Uninspiring was the only way to describe the Republic of Ireland's 2-0 friendly victory over Poland and they clearly have work to do before key World Cup qualifiers.
With 43 days until they take on Sweden in Stockholm, Giovanni Trapattoni still has time to make the necessary changes to keep their dreams of going to Brazil in 2014 alive. The problem, however, is that he does not recognise their faults.
By sticking with the rigid 4-4-2 formation that saw Ireland look like a bunch of amateurs at the Euro 2012 finals, the veteran Italian clearly does not see the value in playing an extra centre midfielder or even a playmaker in the No. 10 role – something most top internationals teams have adopted.
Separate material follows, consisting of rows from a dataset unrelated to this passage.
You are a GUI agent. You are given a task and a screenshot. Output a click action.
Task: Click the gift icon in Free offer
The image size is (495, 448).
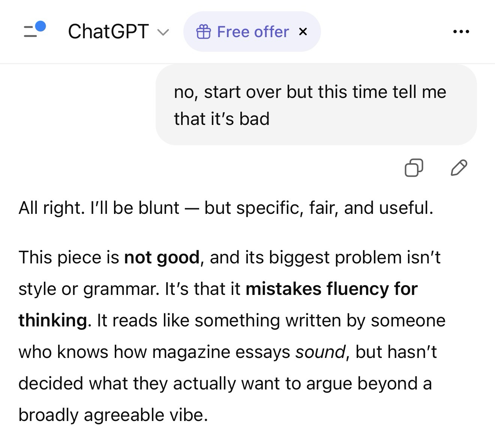click(x=203, y=32)
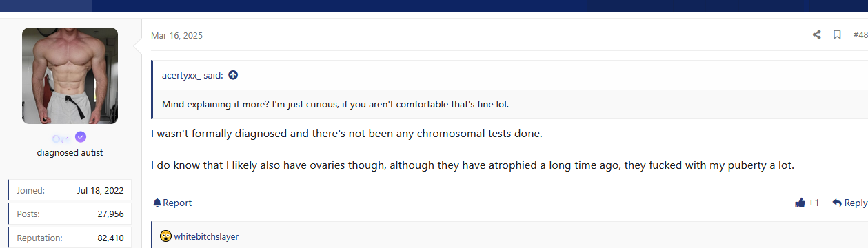Open the Mar 16, 2025 timestamp link

tap(176, 35)
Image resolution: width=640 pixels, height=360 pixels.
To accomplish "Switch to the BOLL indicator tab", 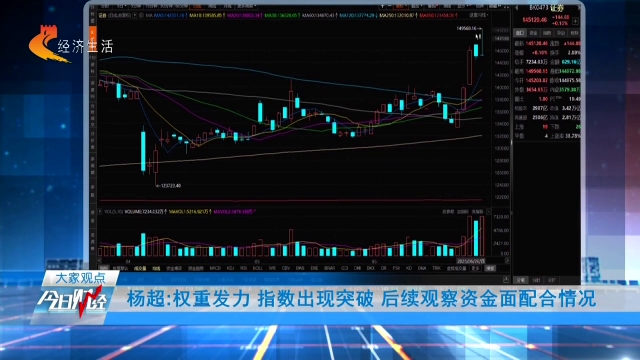I will point(258,268).
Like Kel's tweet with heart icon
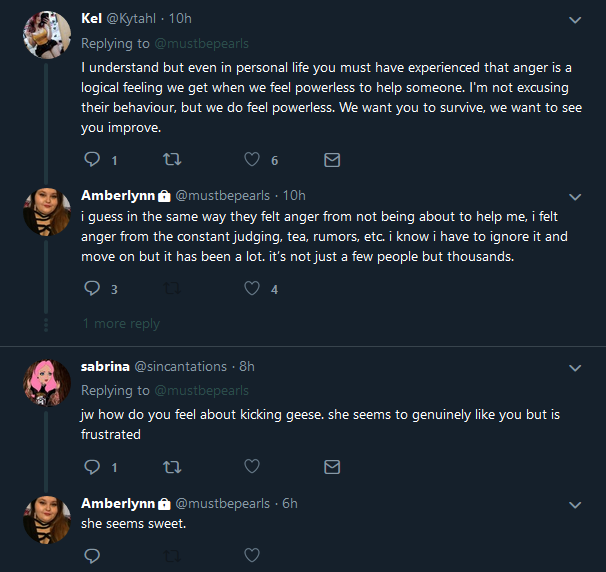The width and height of the screenshot is (606, 572). (252, 159)
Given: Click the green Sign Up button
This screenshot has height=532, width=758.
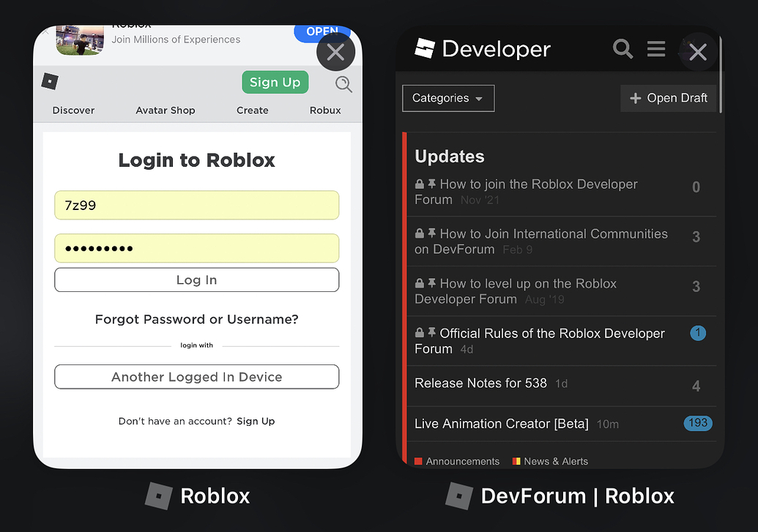Looking at the screenshot, I should pos(275,82).
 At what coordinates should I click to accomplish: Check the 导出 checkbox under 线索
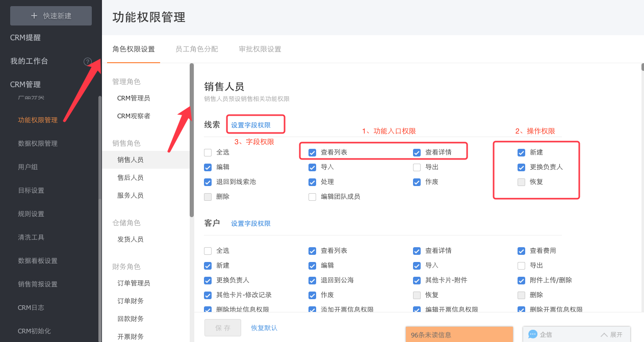click(x=417, y=167)
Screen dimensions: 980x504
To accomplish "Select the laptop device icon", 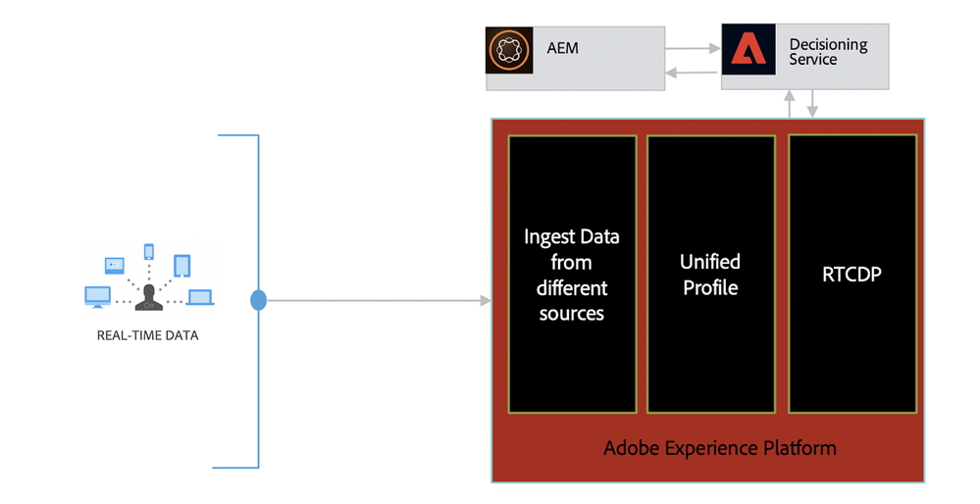I will 200,297.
The personnel is available for both positions – Everton's Darron Gibson and Norwich City's Wes Hoolahan immediately spring to mind – yet the Ireland manager prefers to stick with what he knows. And is why Sweden will be relishing the visit of a one-dimensional side who believe they can rival them for second spot in Group C behind Germany.
The Irish players are doing the best that they can, although it was obvious to see from their on-field bickering over positions and duties that simple instructions from their manager do not exist. That is hardly surprising considering Trapattoni, and his assistant Marco Tardelli, still have not mastered English five years into the job.
For those who argue that a win is a win, a closer look is required at this performance against a team ranked 16 places below Ireland in FIFA's World Rankings. It was a game that lacked creativity, drive and imagination, but, most of all, it looked like the Ireland of last summer when they were swept aside by Croatia, Spain and Italy.
Against an average Poland team, debutant Conor Sammon flapped around like a worker bee with one wing as long balls flew over his head and Trapattoni's insistence on his midfield squeezing tight left them exposed out wide as well as having no options to break down the wings when they actually did win aerial battles.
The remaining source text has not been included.